Short-term medication is also not a solution, as HS is a condition that needs to be monitored long term.
“By the time these patients visit a dermatologist, a lot of damage has already occurred,” Dr. Friedman says.
For treating HS, Dr. Friedman’s philosophy is to “dump the bucket on it. You want to hit this disease from multiple angles because this is a condition resulting from many factors: inflammation, bacteria, hormones, genetics, diet (high glycemic and dairy-based foods), smoking and sedentary lifestyle,” he says.
Hurley Stage III HS in a skin phototype 2 female. Photo: Adam Friedman, M.D.Evidence supports a number of different treatment approaches, foremost antibiotics, antihormonal therapies like oral contraceptives and spironolactone, intralesional steroid injections and topical antibacterial washes.
Treatment can even involve immunosuppressants that lower the immune system. For example, in September 2015, the biologic adalimumab (Humira, Abbott Laboratories) became the first FDA approved treatment specifically for HS, according to Dr. Friedman.
“Depending on the stage of HS, treatment strategies can be successful,” says Dr. Friedman, the residency program director of dermatology at George Washington.
Dr. Friedman’s first line of therapy for moderate disease in an otherwise healthy individual is intralesional steroids, usually between 5 and 10 mg/ml into the active lesions themselves, which also helps alleviate pain.
Patients are also placed on a combination of the antibiotics clindamycin and rifampin, each 300 mg twice daily.
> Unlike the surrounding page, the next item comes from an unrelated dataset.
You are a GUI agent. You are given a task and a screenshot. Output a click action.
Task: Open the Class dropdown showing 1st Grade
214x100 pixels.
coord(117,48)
“I think this combination works better than a single antibiotic by itself,” Dr. Friedman relates. “You also limit the potential for drug resistance from bacteria in the body and on the skin because you are using two antibiotics with different mechanisms of action.”
However, Dr. Friedman cautions patients that rifampin will turn their body secretions (tears, sweet and even urine) into the color orange. Moreover, rifampin prevents oral contraceptives from being efficacious.
First-line therapy also consists of a topical antibacterial wash, such as chlorhexidine to be used neck down when bathing.
Advising patients to eat well and placing them on a vitamin regimen (a combination of vitamin C, zinc and V8 tomato juice) are also part of the mix.
In addition, Dr. Friedman liberally prescribes the drug gabapentin to remedy nerve-derived pain.
“This is a very safe medication and the ceiling is extremely high as to how much you can actually use,” he says.
In severe or recalcitrant cases, Dr. Friedman encompasses all first-line therapies plus adalimumab, for which the dosing regimen is the same as for Crohn’s disease, starting with four injections on the first day.
Patients with active, swollen, red draining boils who wait 20 years to begin treatment, “also have a lot of scarring or what are called sinus tracts, which are like tunnels under the skin with openings on either end,” Dr. Friedman explains. “These tunnels facilitate pus buildup and bacteria growth.”
Although the inflammation can be managed with injections and even a biologic, the sinus tracts often need eradicating, for which Dr. Friedman advocates a wide, local incision.
“You literally scoop out the whole area of scar tissue and tracts (marsupialization), letting it heal by itself, otherwise known as secondary intention,” he says.
Dr. Friedman says such an incision can be very effective, whereas patients who seek treatment much earlier, with the signs of multiple, recurrent boils, can be managed solely from an anti-inflammatory standpoint.
Disclosure: Dr. Friedman reports no relevant financial disclosures.